LLMs in Diagnostic Medicine: Scoping Review Maps Key Barriers for Digital Pathology Integration
A scoping review identifies the principal challenges of deploying large language models such as ChatGPT in diagnostic medicine, with emphasis on digital pathology. The authors highlight limitations in contextual understanding, training-data bias, black-box interpretability, patient privacy risks, and the absence of regulatory frameworks. They stress that trained pathologists must be involved in data curation and model fine-tuning to ensure clinically safe adoption.
The original study
Challenges and barriers of using large language models (LLM) such as ChatGPT for diagnostic medicine with a focus on digital pathology - a recent scoping review.
- Authors
- Ullah E, Parwani A, Baig MM, Singh R
- Journal
- Diagnostic pathology
- Type
- Journal Article, Scoping Review
- PMID
- 38414074
Original abstract
BACKGROUND: The integration of large language models (LLMs) like ChatGPT in diagnostic medicine, with a focus on digital pathology, has garnered significant attention.
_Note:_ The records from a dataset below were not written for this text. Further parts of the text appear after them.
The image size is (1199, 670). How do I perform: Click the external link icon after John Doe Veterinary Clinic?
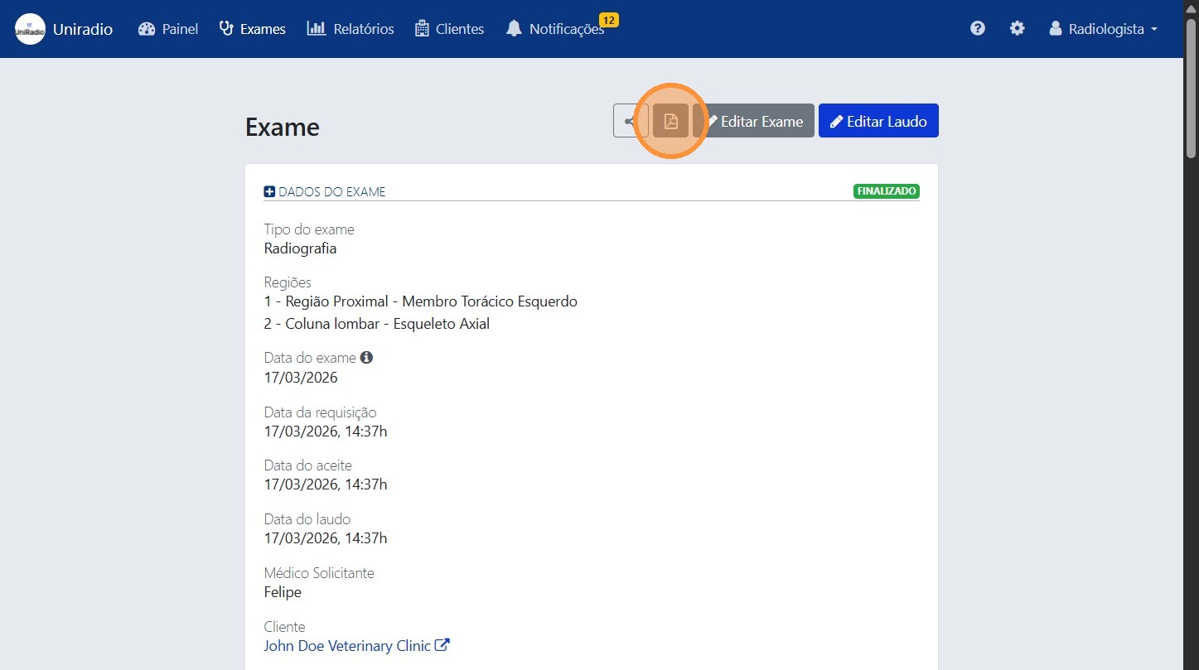[x=442, y=645]
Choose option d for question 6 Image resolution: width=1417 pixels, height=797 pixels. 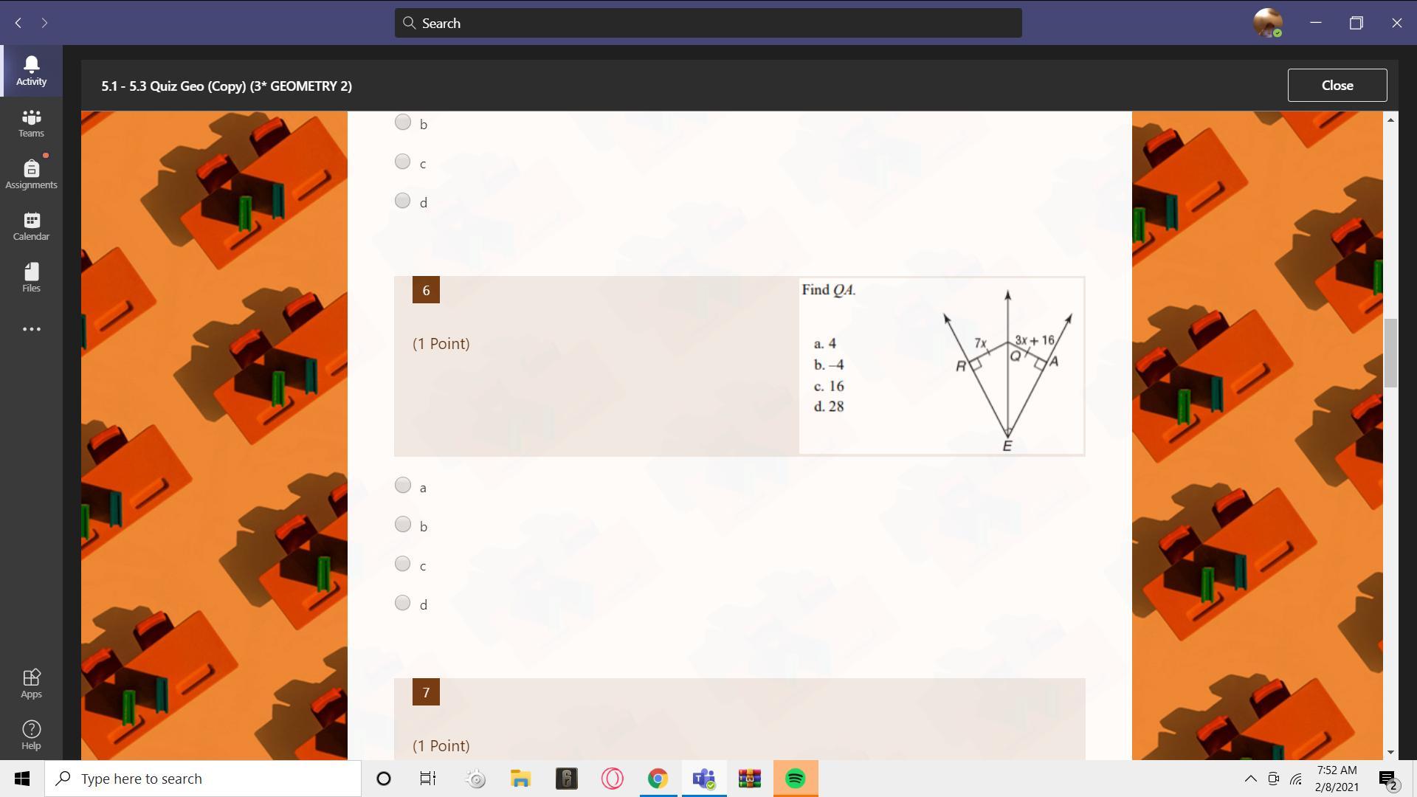tap(402, 603)
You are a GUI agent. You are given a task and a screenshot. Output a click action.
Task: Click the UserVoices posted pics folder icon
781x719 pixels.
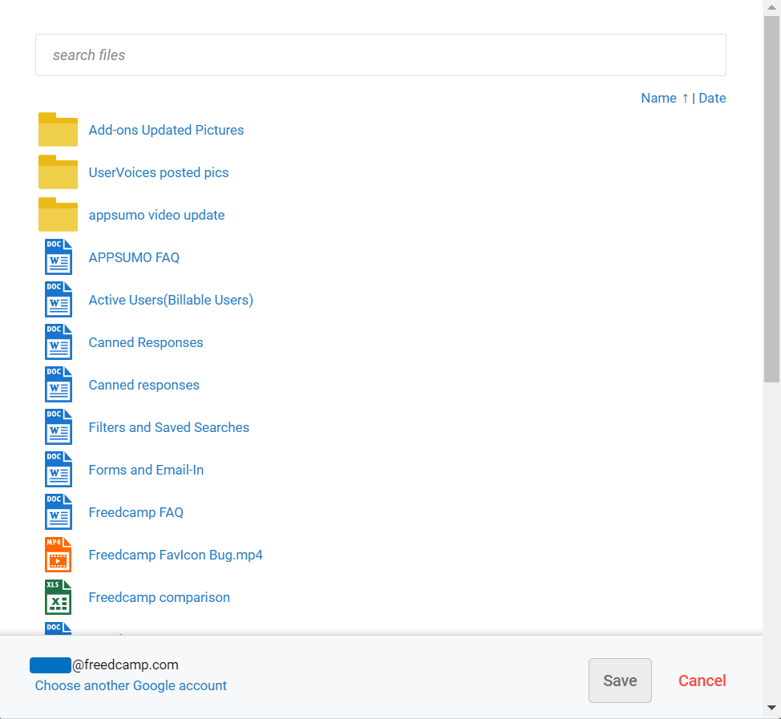point(58,172)
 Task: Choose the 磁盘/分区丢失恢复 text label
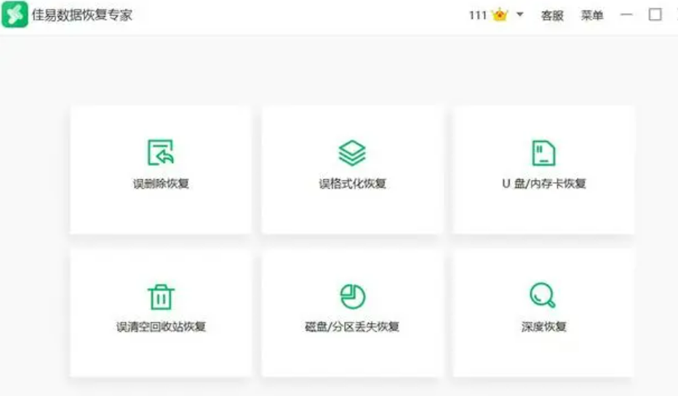352,327
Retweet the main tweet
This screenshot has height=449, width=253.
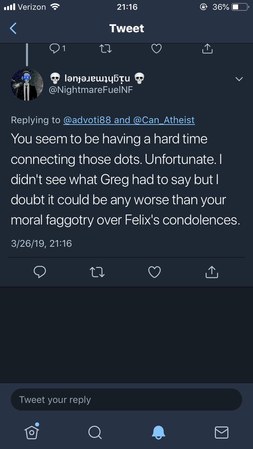pyautogui.click(x=98, y=272)
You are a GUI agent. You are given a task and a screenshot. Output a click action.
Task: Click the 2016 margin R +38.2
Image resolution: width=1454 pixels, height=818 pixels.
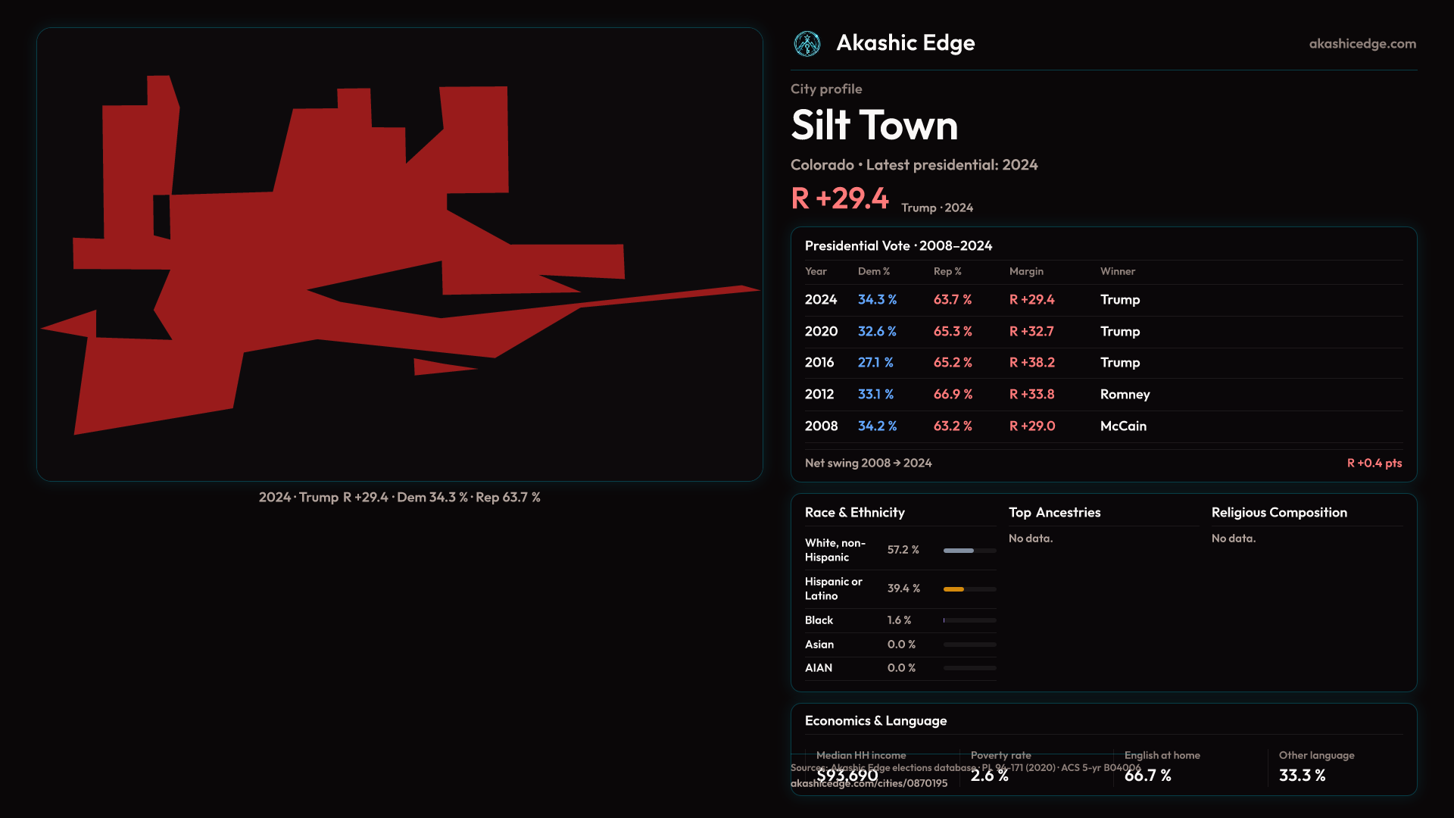(x=1031, y=363)
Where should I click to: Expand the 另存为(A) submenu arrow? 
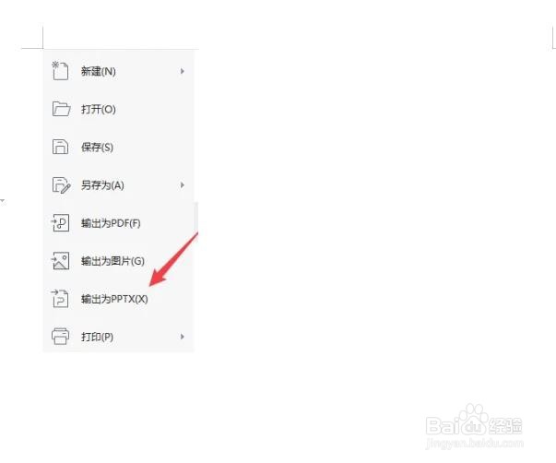182,184
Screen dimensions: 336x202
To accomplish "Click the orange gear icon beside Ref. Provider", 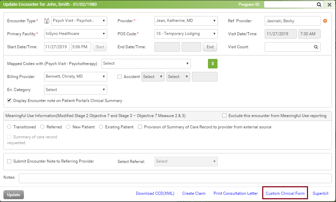I will click(325, 21).
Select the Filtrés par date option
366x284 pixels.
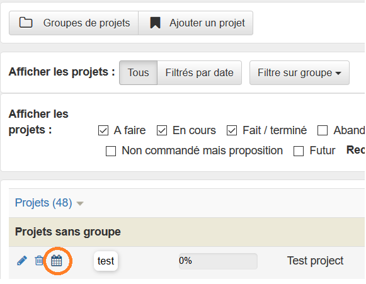(199, 73)
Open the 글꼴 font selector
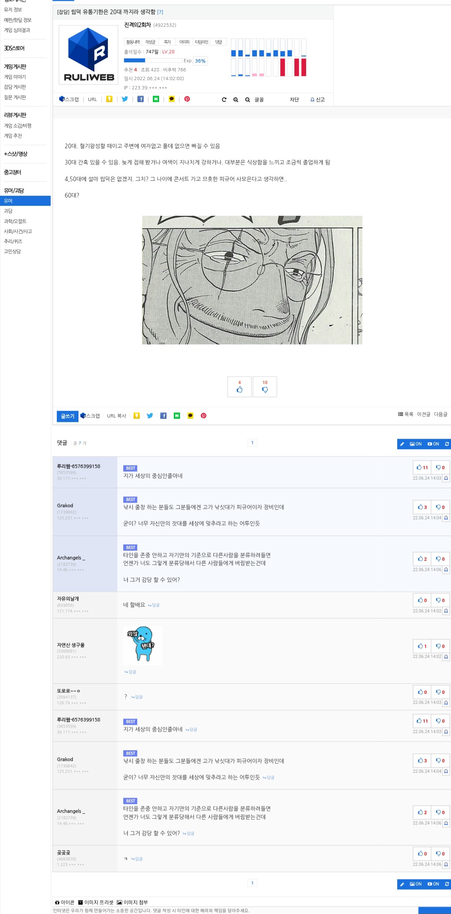 pos(259,99)
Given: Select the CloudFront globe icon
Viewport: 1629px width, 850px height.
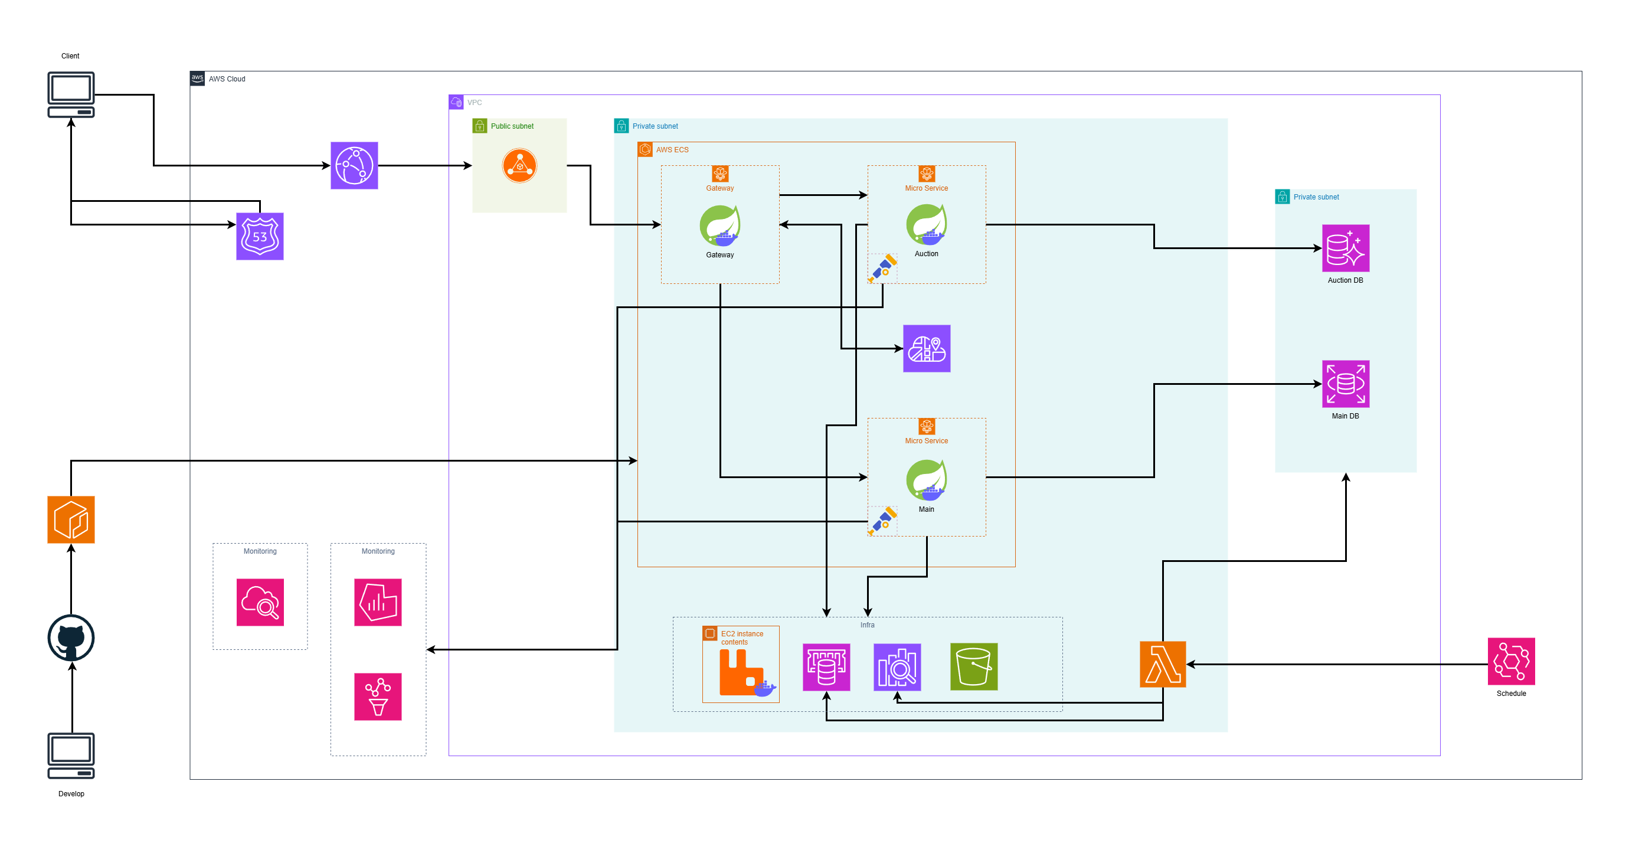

However, understanding the challenges and barriers associated with the use of LLMs in this context is crucial for their successful implementation. METHODS: A scoping review was conducted to explore the challenges and barriers of using LLMs, in diagnostic medicine with a focus on digital pathology. A comprehensive search was conducted using electronic databases, including PubMed and Google Scholar, for relevant articles published within the past four years. The selected articles were critically analyzed to identify and summarize the challenges and barriers reported in the literature. RESULTS: The scoping review identified several challenges and barriers associated with the use of LLMs in diagnostic medicine. These included limitations in contextual understanding and interpretability, biases in training data, ethical considerations, impact on healthcare professionals, and regulatory concerns. Contextual understanding and interpretability challenges arise due to the lack of true understanding of medical concepts and lack of these models being explicitly trained on medical records selected by trained professionals, and the black-box nature of LLMs. Biases in training data pose a risk of perpetuating disparities and inaccuracies in diagnoses. Ethical considerations include patient privacy, data security, and responsible AI use. The integration of LLMs may impact healthcare professionals' autonomy and decision-making abilities. Regulatory concerns surround the need for guidelines and frameworks to ensure safe and ethical implementation. CONCLUSION: The scoping review highlights the challenges and barriers of using LLMs in diagnostic medicine with a focus on digital pathology. Understanding these challenges is essential for addressing the limitations and developing strategies to overcome barriers. It is critical for health professionals to be involved in the selection of data and fine tuning of the models. Further research, validation, and collaboration between AI developers, healthcare professionals, and regulatory bodies are necessary to ensure the responsible and effective integration of LLMs in diagnostic medicine.